» What the task requires
Each line below should be reproduced without any alteration.

Collected data
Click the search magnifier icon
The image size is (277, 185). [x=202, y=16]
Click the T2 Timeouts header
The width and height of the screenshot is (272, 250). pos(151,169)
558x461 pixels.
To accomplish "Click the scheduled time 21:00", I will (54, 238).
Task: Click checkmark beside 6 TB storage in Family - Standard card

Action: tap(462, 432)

» Answer for this exercise
Click the search magnifier icon
The image size is (277, 185). [x=202, y=16]
Click the T2 Timeouts header
The width and height of the screenshot is (272, 250). pos(151,169)
558x461 pixels.
To accomplish "Click the scheduled time 21:00", I will (54, 238).
Task: Click checkmark beside 6 TB storage in Family - Standard card

Action: tap(462, 432)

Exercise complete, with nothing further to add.